From the equation (7), the necessary condition for the compressive stress to act between the glass optical fiber and the soft coating layer is:
us = C _s · r _s −C _p · r _p <0, that is, C _s · r _s <C _p · r _p (8)
It is.

From the equation (8), in order to generate a compressive stress between the glass optical fiber and the soft coating layer, thereby suppressing the generation of peeling, the product of the water absorption rate of the soft coating layer and the radius of the soft coating layer is It has been derived that it is necessary to be larger than the product of the water absorption rate of the hard coating layer and the radius of the hard coating layer. From the above consideration, hereinafter, the product of the water absorption rate of the coating layer and its radius is defined as a stress index, and the stress indexes in the soft coating layer and the hard coating layer are described as R _p and R _s , respectively. In the calculation of the stress index, C _p and C _s are numerical values representing the water absorption of the soft coating layer and the hard coating layer in weight%, respectively, and r _p and r _s are the radii of the soft coating layer and the hard coating layer. Are given by the results calculated using the values expressed in μm respectively.

Furthermore, the inventors have conducted intensive studies on a method for adjusting the water absorption rate of the soft coating layer, and have come to find the following method.
When moisture penetrates into the soft coating layer, the moisture absorption rate of the soft coating layer can be maintained higher than that of the hard coating layer by retaining moisture in the soft coating layer. Therefore, the inventors focused on alcohols having a high affinity for water. A compound having an alcoholic hydroxyl group has a relatively high affinity for water compared to other compounds having a hydrophilic functional group, and has an affinity for the resin material constituting the coating layer by increasing the molecular weight of the main skeleton. Can be granted. On the other hand, since a compound having an alcoholic hydroxyl group is easily soluble in water, it can be an elution component. However, this can also be retained in the coating layer material by increasing the molecular weight of the main skeleton and increasing the entanglement with the coating layer material. Such compounds are collectively referred to as polyols, and examples include polyether polyols, polyester polyols, polycarbonate polyols, polycaprolactone polyols, and other polyols. These polyols can be used alone or in combination of two or more. There are no particular restrictions on the polymerization mode of the structural units of these polyols. Any of random polymerization, block polymerization and graft polymerization may be used. Furthermore, examples of the polyether polyol include polyethylene glycol, other polypropylene glycols, other polypropylene glycol-ethylene glycol copolymers, polytetramethylene glycol, polyhexamethylene glycol, polyheptamethylene glycol, and polydecamethylene glycol. It can be used.

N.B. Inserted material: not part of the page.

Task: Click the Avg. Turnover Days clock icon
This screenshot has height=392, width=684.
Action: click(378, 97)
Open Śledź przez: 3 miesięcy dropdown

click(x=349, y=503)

  Furthermore, from the viewpoint of keeping the water absorption rate high, a component having a plurality of alcoholic hydroxyl groups in one molecule is preferable because the water absorption rate can be kept high even with a small amount of addition to the base composition. From such a viewpoint, among the above-mentioned polyols, polyethylene glycol, other polypropylene glycols, other polypropylene glycol-ethylene glycol copolymers, polytetramethylene glycol, polyhexamethylene glycol, polyheptamethylene glycol, which are listed as glycols, Polydecamethylene glycol and the like are suitable for the use of the present invention, and polyethylene glycol is most suitable for industrial use from the viewpoint of availability and price.

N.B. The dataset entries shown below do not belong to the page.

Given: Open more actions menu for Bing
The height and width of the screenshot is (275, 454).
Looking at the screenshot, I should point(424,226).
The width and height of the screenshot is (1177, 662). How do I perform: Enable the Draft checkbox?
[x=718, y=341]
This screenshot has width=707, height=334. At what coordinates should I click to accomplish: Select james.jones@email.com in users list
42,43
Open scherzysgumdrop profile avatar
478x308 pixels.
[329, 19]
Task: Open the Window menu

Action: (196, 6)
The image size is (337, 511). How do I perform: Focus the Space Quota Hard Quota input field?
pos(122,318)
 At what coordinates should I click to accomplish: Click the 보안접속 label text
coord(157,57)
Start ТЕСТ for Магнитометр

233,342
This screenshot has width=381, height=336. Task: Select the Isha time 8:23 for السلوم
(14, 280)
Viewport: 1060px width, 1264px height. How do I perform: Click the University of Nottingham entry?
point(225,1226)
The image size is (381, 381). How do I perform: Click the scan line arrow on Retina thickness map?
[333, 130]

  About the addition amount of the above polyols, it is preferable to add 0.1 to 10 parts by weight with respect to 100 parts by weight of the base composition, and to change the water absorption by increasing the addition amount stepwise. Can do. Furthermore, in the case of polyhydric alcohols such as various glycols, an addition amount of 0.1 to 5 parts by weight has the effect of sufficiently increasing the water absorption rate. In addition, the addition amount of these polyols is required to reach a desired water absorption rate with an addition amount that does not impair the mechanical properties required for the resin layer that plays a role in coating and protecting the glass optical fiber. Since the optimum addition amount varies depending on the characteristics of individual optical fibers or resin materials, it is desirable to adjust according to individual cases.

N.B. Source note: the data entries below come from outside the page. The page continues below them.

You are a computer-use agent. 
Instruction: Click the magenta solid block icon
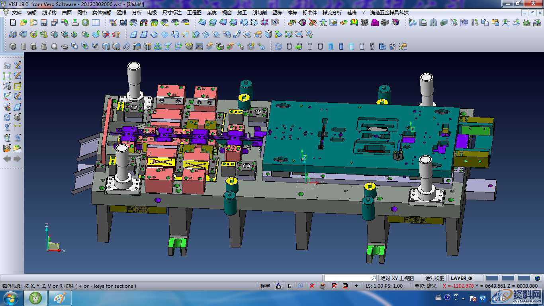click(374, 23)
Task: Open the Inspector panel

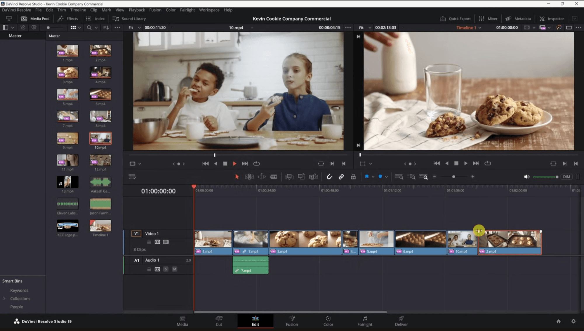Action: coord(552,19)
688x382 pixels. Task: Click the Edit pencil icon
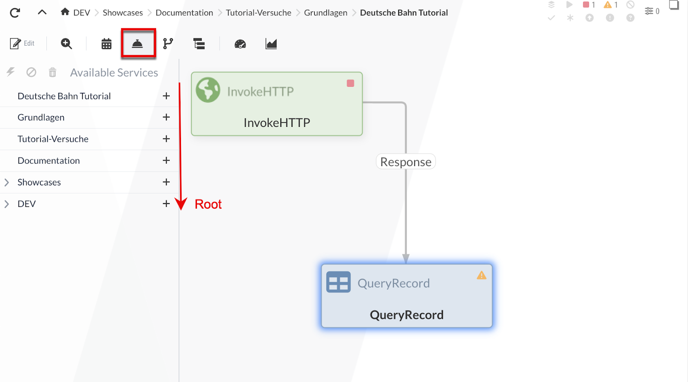click(16, 43)
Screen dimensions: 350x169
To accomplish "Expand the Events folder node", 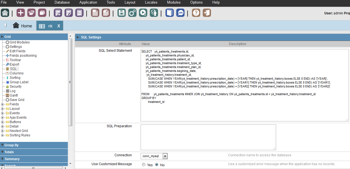I will pyautogui.click(x=2, y=113).
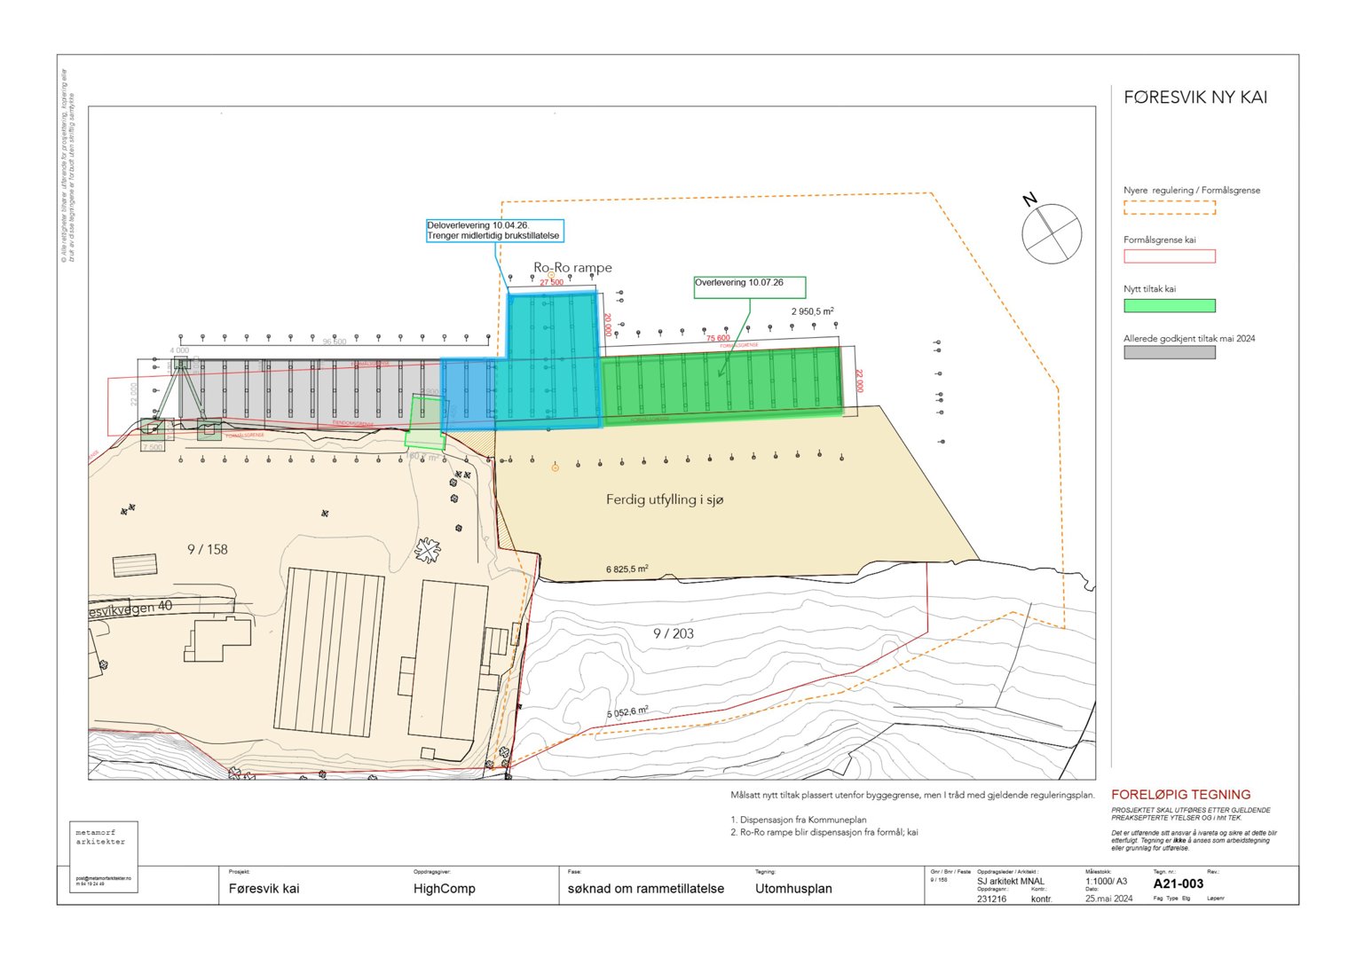Viewport: 1356px width, 958px height.
Task: Click the 'Deloverlevering 10.04.26' callout box
Action: click(x=494, y=231)
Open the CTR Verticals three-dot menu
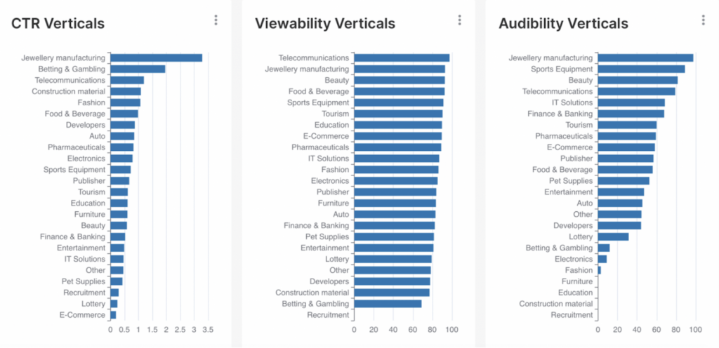 point(216,20)

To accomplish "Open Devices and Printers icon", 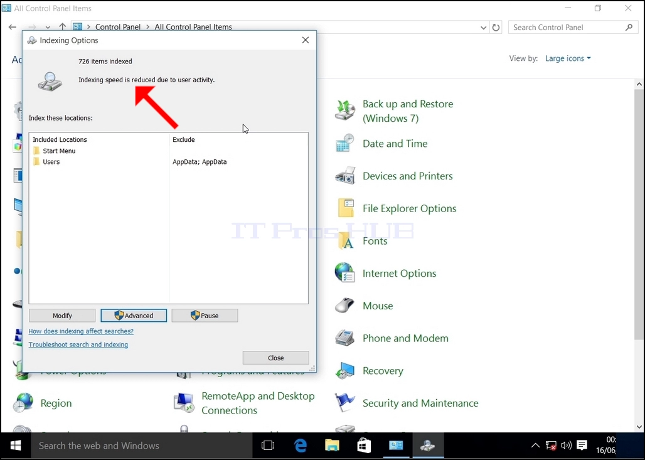I will 344,176.
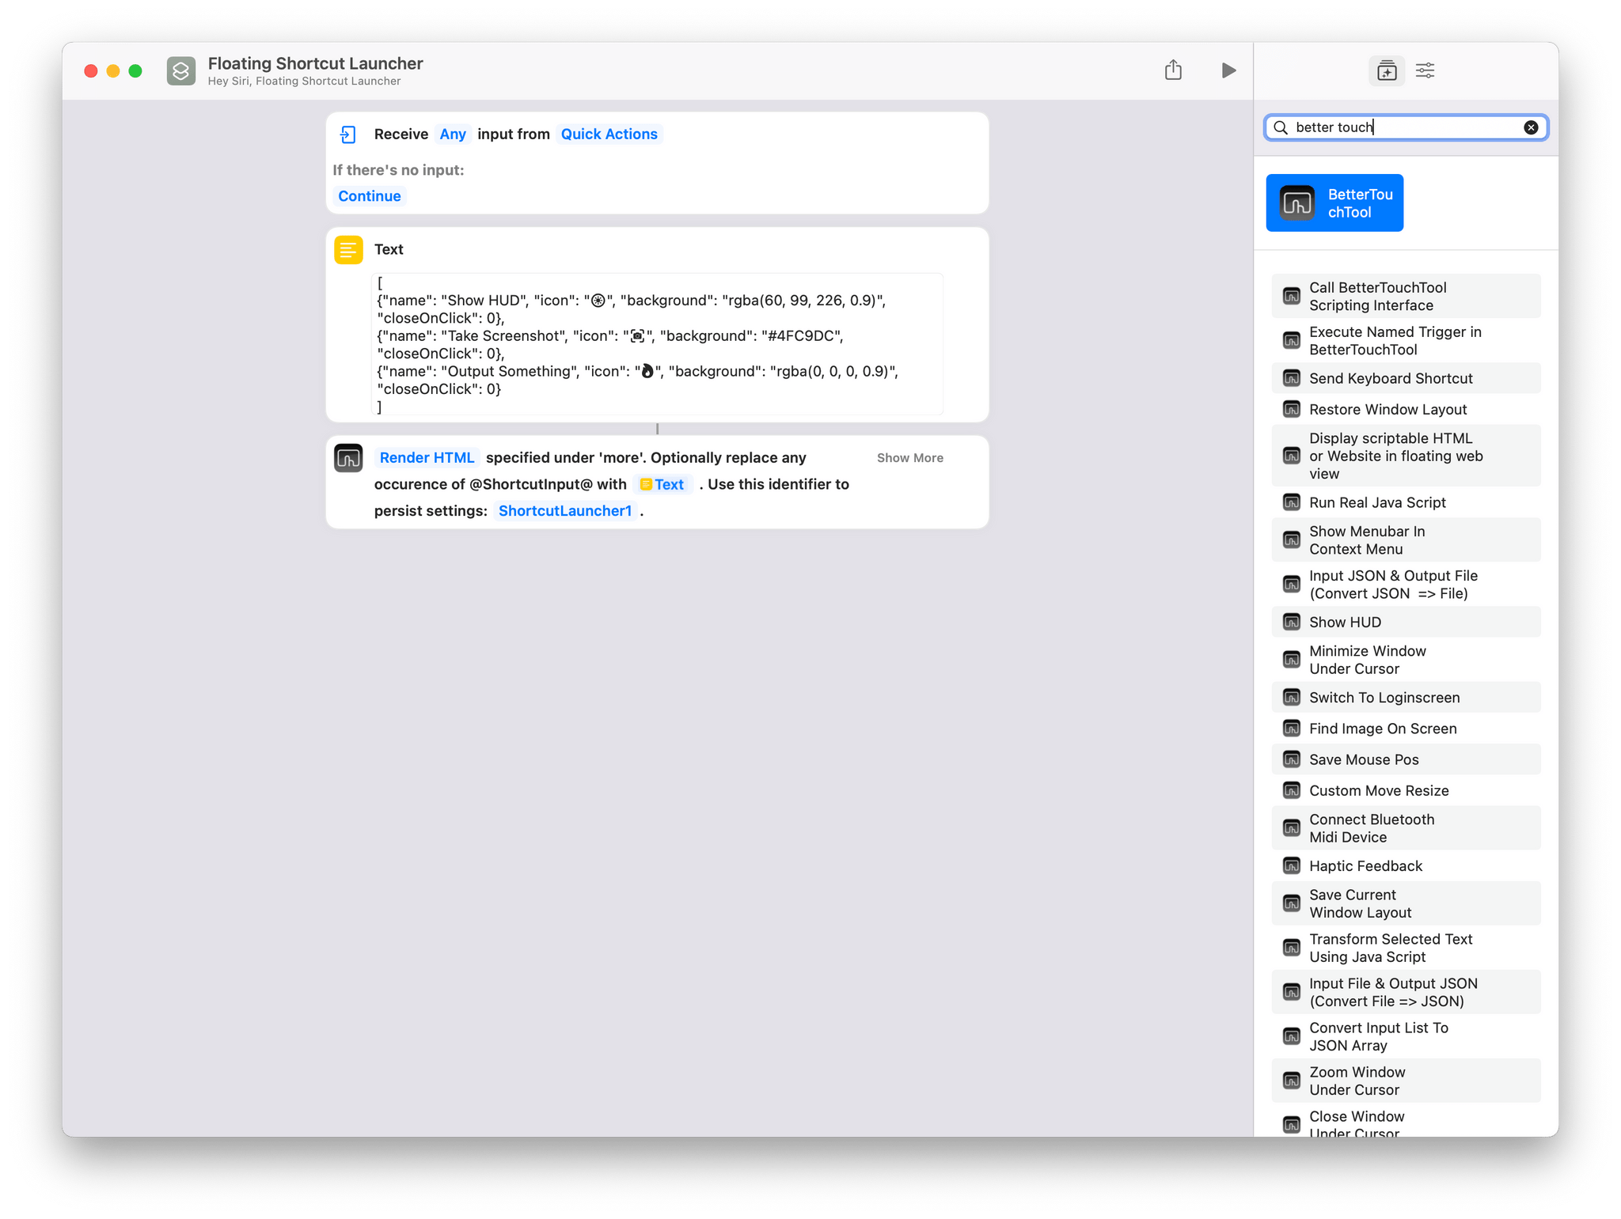The image size is (1621, 1219).
Task: Select Display scriptable HTML floating web view
Action: [x=1404, y=456]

  The effect of the polyol clarified in the present invention is higher when the molecular weight of the main chain is higher. As described above with reference to the figure, while the component having an alcoholic hydroxyl group increases the water absorption rate, the component itself becomes an elution component, increasing the elution amount, and peeling between the glass optical fiber and the soft coating layer. It can be a factor that generates force. As described above, an effect opposite to the desired effect can be avoided by increasing the molecular weight of the main chain of the polyol. This is because, when the molecular weight of the main chain is long, the entanglement with the polymer skeleton of the resin forming the coating layer increases, and it cannot be easily dissolved in water. That is, for the two competing effects, by increasing the molecular weight of the polyol, the amount of water absorption can be increased and the amount of elution can be greatly shifted downward.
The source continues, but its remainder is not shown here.